- **ACTIVITY**: Find the line with "This screenshot has" in the data below. Repeat it and every line after it up to the end, exactly, but drop the pictures.

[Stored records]
++++

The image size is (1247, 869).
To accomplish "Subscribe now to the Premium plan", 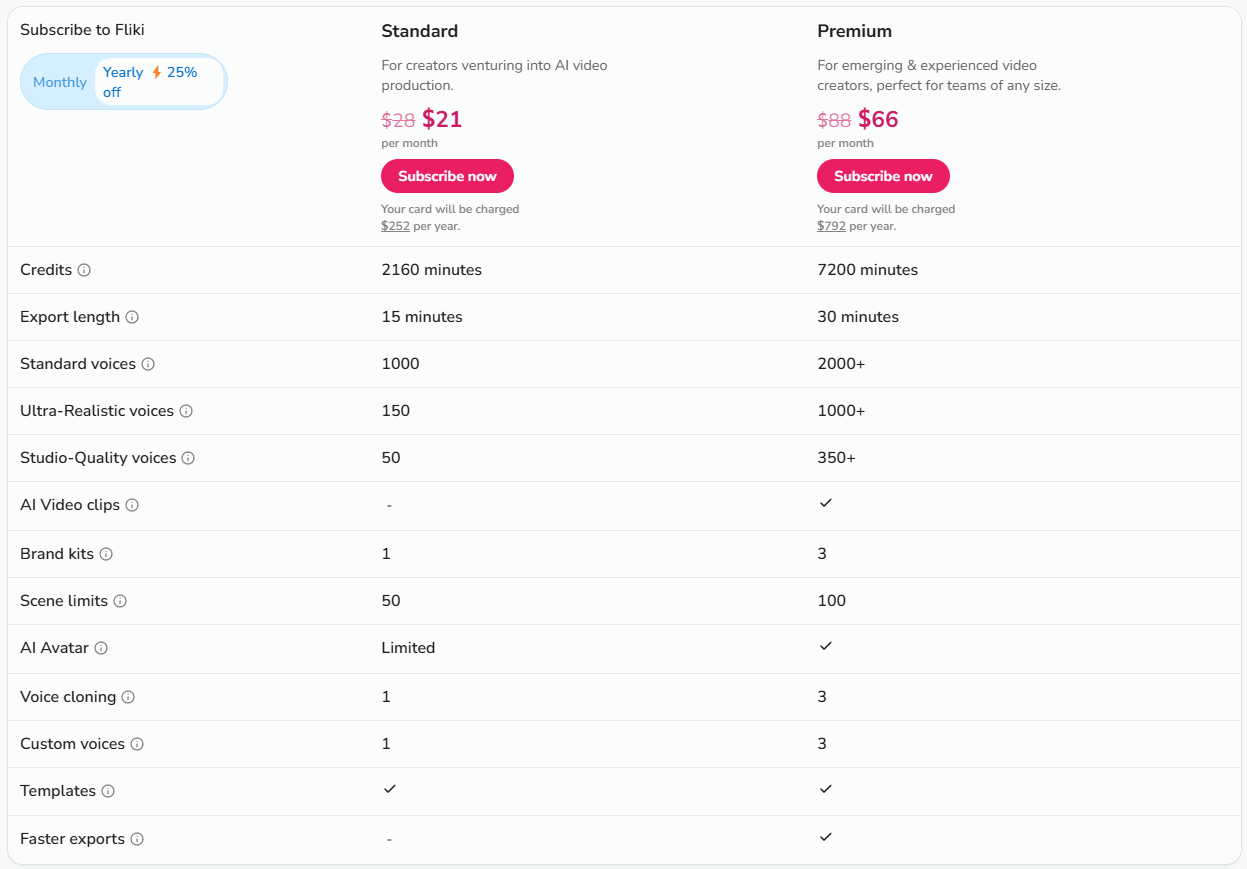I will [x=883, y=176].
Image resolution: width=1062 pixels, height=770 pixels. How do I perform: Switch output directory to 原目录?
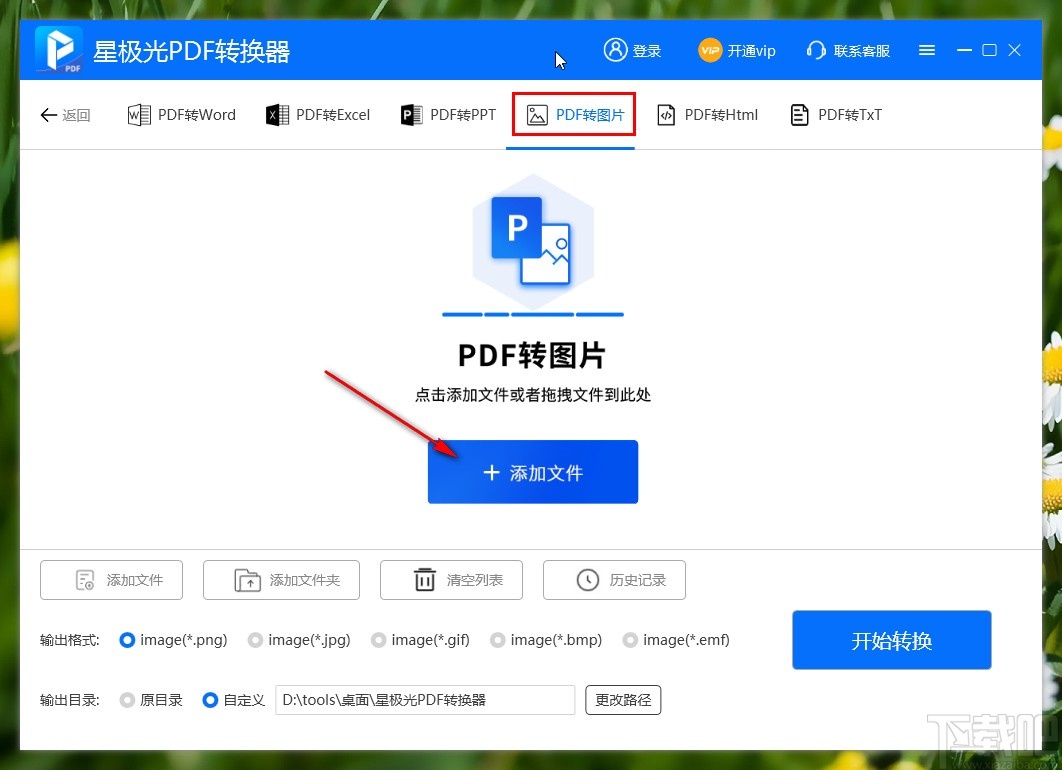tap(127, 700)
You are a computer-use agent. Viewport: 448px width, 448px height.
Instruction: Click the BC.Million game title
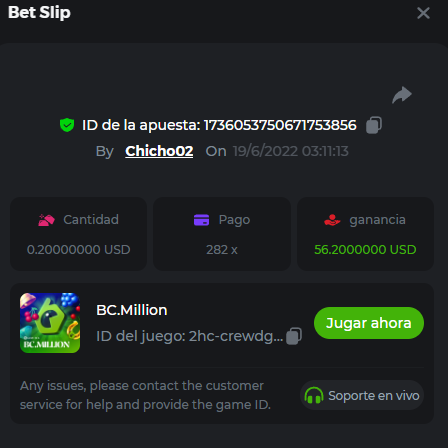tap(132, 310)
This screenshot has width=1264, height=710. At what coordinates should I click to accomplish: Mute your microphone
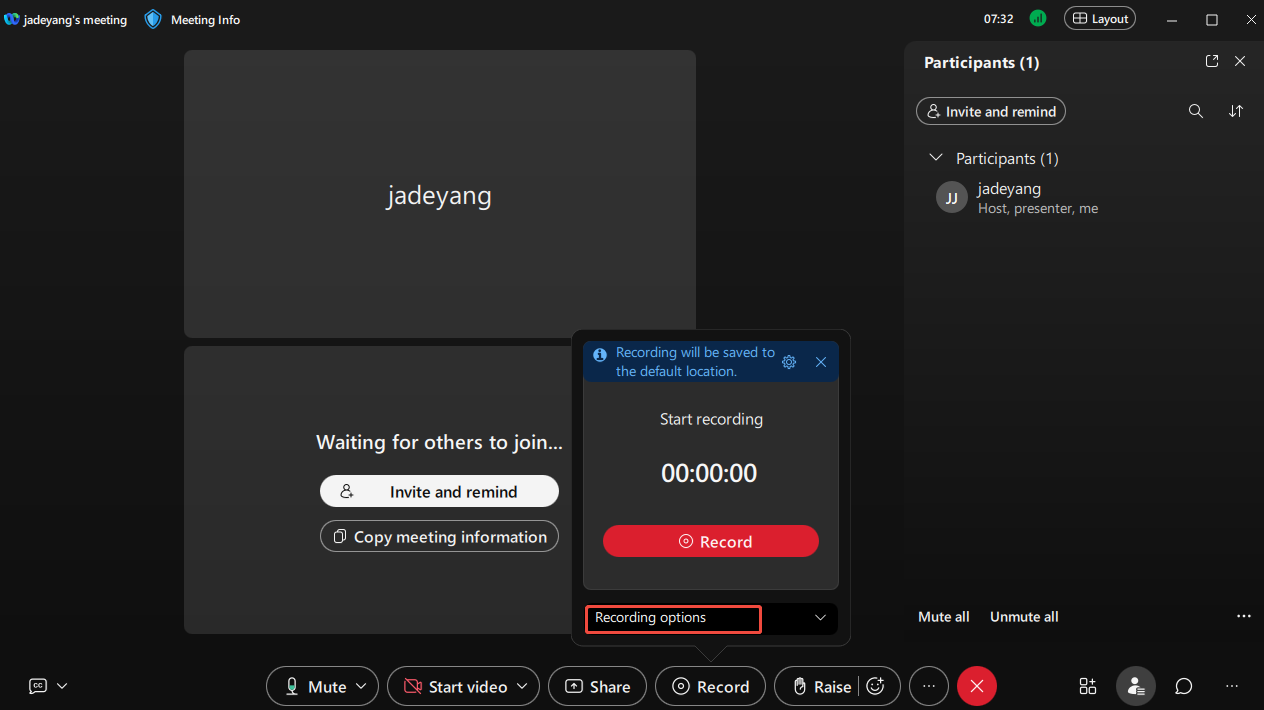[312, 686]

++++

- **SOLUTION FOR THIS PROBLEM**:
This screenshot has width=1264, height=710. At what coordinates should I click to accomplish: Mute your microphone
[312, 686]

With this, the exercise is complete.